▸ WHAT THE TASK REQUIRES
Swap "Where should I click to" for "Where do I click to" in all the entries below, and leave everything else unchanged.

(Entries from a pointing dataset)
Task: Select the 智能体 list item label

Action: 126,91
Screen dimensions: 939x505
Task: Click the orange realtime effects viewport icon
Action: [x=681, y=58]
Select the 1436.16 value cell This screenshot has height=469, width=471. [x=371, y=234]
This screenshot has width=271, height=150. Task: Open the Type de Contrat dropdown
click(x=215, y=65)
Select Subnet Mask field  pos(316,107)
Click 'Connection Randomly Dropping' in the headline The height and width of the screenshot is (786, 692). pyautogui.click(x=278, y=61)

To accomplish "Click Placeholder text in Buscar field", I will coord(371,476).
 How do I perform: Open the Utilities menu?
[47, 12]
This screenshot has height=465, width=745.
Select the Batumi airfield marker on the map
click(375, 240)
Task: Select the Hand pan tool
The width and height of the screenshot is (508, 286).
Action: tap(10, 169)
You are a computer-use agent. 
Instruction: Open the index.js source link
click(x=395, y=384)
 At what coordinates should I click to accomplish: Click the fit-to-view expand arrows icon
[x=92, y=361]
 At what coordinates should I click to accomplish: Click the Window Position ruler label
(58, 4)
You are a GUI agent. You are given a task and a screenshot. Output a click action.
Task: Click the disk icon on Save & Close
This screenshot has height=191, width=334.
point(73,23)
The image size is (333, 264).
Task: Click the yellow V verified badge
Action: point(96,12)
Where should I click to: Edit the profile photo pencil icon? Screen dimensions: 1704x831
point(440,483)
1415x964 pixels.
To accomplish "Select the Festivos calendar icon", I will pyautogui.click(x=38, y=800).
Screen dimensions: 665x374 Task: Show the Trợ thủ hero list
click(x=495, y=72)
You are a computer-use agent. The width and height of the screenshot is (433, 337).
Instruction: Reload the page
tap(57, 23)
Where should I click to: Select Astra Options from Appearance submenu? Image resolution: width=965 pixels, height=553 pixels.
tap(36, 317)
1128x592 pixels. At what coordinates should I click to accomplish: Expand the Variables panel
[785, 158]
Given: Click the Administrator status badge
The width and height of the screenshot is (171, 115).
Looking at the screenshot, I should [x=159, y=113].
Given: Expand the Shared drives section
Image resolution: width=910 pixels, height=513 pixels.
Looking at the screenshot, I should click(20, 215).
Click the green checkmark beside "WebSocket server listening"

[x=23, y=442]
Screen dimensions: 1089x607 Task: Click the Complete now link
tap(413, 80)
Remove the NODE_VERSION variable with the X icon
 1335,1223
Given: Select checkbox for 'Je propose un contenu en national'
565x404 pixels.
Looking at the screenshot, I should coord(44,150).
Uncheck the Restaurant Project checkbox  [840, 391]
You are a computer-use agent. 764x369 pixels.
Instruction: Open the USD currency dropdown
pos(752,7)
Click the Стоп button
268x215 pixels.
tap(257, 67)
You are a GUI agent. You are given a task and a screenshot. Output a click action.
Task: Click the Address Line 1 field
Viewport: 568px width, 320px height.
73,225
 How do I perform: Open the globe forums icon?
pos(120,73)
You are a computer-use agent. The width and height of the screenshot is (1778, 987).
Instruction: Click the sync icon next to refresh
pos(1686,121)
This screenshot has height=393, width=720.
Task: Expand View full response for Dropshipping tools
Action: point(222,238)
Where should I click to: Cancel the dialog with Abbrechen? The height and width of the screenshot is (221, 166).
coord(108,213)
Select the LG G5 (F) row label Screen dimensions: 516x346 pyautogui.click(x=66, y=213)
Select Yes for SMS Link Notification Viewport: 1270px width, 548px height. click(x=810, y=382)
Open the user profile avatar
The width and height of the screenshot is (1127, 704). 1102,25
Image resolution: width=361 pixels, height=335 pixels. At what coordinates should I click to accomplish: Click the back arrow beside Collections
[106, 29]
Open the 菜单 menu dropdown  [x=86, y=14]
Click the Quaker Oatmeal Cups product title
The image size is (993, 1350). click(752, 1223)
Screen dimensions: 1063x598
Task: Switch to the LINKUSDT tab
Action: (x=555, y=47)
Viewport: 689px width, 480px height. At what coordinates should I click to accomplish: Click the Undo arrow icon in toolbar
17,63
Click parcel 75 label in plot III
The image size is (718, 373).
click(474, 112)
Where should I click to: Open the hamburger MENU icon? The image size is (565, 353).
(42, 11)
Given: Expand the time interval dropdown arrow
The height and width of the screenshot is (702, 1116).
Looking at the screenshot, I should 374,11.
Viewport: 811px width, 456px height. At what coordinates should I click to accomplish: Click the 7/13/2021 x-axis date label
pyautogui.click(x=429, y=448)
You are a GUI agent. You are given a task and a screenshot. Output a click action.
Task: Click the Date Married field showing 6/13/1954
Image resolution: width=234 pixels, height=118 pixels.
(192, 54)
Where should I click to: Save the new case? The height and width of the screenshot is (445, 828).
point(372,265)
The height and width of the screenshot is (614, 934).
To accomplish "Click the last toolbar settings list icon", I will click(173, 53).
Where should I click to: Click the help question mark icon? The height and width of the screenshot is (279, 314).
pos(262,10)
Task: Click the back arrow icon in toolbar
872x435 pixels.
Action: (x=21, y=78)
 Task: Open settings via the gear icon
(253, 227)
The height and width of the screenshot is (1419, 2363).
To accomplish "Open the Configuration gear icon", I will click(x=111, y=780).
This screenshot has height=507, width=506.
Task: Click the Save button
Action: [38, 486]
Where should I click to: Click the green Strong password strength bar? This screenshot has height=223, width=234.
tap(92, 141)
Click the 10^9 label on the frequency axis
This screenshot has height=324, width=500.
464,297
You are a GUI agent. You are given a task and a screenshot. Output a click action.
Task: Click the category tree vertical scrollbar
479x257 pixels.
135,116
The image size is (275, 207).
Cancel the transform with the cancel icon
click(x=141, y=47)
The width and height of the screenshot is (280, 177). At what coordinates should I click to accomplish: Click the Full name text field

▸ ANSWER
Task: Select the 智能体 list item label

Action: 126,91
Screen dimensions: 939x505
Task: Click the orange realtime effects viewport icon
Action: [x=681, y=58]
Select the 1436.16 value cell This screenshot has height=469, width=471. [x=371, y=234]
This screenshot has width=271, height=150. Task: Open the Type de Contrat dropdown
click(x=215, y=65)
Select Subnet Mask field  pos(316,107)
Click 'Connection Randomly Dropping' in the headline The height and width of the screenshot is (786, 692). pyautogui.click(x=278, y=61)

To accomplish "Click Placeholder text in Buscar field", I will coord(371,476).
 How do I perform: Open the Utilities menu?
[47, 12]
This screenshot has height=465, width=745.
Select the Batumi airfield marker on the map
click(375, 240)
Task: Select the Hand pan tool
The width and height of the screenshot is (508, 286).
Action: tap(10, 169)
You are a computer-use agent. 
Instruction: Open the index.js source link
click(x=395, y=384)
 At what coordinates should I click to accomplish: Click the fit-to-view expand arrows icon
[x=92, y=361]
 At what coordinates should I click to accomplish: Click the Window Position ruler label
(58, 4)
You are a GUI agent. You are given a task and a screenshot. Output a click action.
Task: Click the disk icon on Save & Close
This screenshot has height=191, width=334.
point(73,23)
The image size is (333, 264).
Task: Click the yellow V verified badge
Action: point(96,12)
Where do I click to: Edit the profile photo pencil icon? Screen dimensions: 1704x831
point(440,483)
1415x964 pixels.
To accomplish "Select the Festivos calendar icon", I will pyautogui.click(x=38, y=800).
Screen dimensions: 665x374 Task: Show the Trợ thủ hero list
click(x=495, y=72)
You are a computer-use agent. The width and height of the screenshot is (433, 337).
Instruction: Reload the page
tap(57, 23)
Where do I click to: Select Astra Options from Appearance submenu? Image resolution: width=965 pixels, height=553 pixels.
tap(36, 317)
1128x592 pixels. At what coordinates should I click to accomplish: Expand the Variables panel
[785, 158]
Given: Click the Administrator status badge
The width and height of the screenshot is (171, 115).
Looking at the screenshot, I should [x=159, y=113].
Given: Expand the Shared drives section
Image resolution: width=910 pixels, height=513 pixels.
Looking at the screenshot, I should click(20, 215).
Click the green checkmark beside "WebSocket server listening"

[x=23, y=442]
Screen dimensions: 1089x607 Task: Click the Complete now link
tap(413, 80)
Remove the NODE_VERSION variable with the X icon
 1335,1223
Given: Select checkbox for 'Je propose un contenu en national'
565x404 pixels.
Looking at the screenshot, I should coord(44,150).
Uncheck the Restaurant Project checkbox  [840, 391]
You are a computer-use agent. 764x369 pixels.
Instruction: Open the USD currency dropdown
pos(752,7)
Click the Стоп button
268x215 pixels.
tap(257, 67)
You are a GUI agent. You are given a task and a screenshot. Output a click action.
Task: Click the Address Line 1 field
Viewport: 568px width, 320px height.
73,225
 How do I perform: Open the globe forums icon?
pos(120,73)
You are a computer-use agent. The width and height of the screenshot is (1778, 987).
Instruction: Click the sync icon next to refresh
pos(1686,121)
This screenshot has height=393, width=720.
Task: Expand View full response for Dropshipping tools
Action: point(222,238)
Where do I click to: Cancel the dialog with Abbrechen? The height and width of the screenshot is (221, 166).
coord(108,213)
Select the LG G5 (F) row label Screen dimensions: 516x346 pyautogui.click(x=66, y=213)
Select Yes for SMS Link Notification Viewport: 1270px width, 548px height. click(x=810, y=382)
Open the user profile avatar
The width and height of the screenshot is (1127, 704). 1102,25
Image resolution: width=361 pixels, height=335 pixels. At what coordinates should I click to accomplish: Click the back arrow beside Collections
[106, 29]
Open the 菜单 menu dropdown  [x=86, y=14]
Click the Quaker Oatmeal Cups product title
The image size is (993, 1350). click(752, 1223)
Screen dimensions: 1063x598
Task: Switch to the LINKUSDT tab
Action: (x=555, y=47)
Viewport: 689px width, 480px height. At what coordinates should I click to accomplish: Click the Undo arrow icon in toolbar
17,63
Click parcel 75 label in plot III
The image size is (718, 373).
click(474, 112)
Where do I click to: Open the hamburger MENU icon? The image size is (565, 353).
(42, 11)
Given: Expand the time interval dropdown arrow
The height and width of the screenshot is (702, 1116).
Looking at the screenshot, I should 374,11.
Viewport: 811px width, 456px height. At what coordinates should I click to accomplish: Click the 7/13/2021 x-axis date label
pyautogui.click(x=429, y=448)
You are a GUI agent. You are given a task and a screenshot. Output a click action.
Task: Click the Date Married field showing 6/13/1954
Image resolution: width=234 pixels, height=118 pixels.
(192, 54)
Where do I click to: Save the new case? The height and width of the screenshot is (445, 828).
point(372,265)
The height and width of the screenshot is (614, 934).
To accomplish "Click the last toolbar settings list icon", I will click(173, 53).
Where do I click to: Click the help question mark icon? The height and width of the screenshot is (279, 314).
pos(262,10)
Task: Click the back arrow icon in toolbar
872x435 pixels.
Action: (x=21, y=78)
 Task: Open settings via the gear icon
(253, 227)
The height and width of the screenshot is (1419, 2363).
To accomplish "Open the Configuration gear icon", I will click(x=111, y=780).
This screenshot has height=507, width=506.
Task: Click the Save button
Action: [38, 486]
Where do I click to: Click the green Strong password strength bar? This screenshot has height=223, width=234.
tap(92, 141)
Click the 10^9 label on the frequency axis
This screenshot has height=324, width=500.
464,297
You are a GUI agent. You are given a task and a screenshot. Output a click action.
Task: Click the category tree vertical scrollbar
479x257 pixels.
135,116
The image size is (275, 207).
Cancel the transform with the cancel icon
click(x=141, y=47)
The width and height of the screenshot is (280, 177). At what coordinates should I click to accomplish: Click the Full name text field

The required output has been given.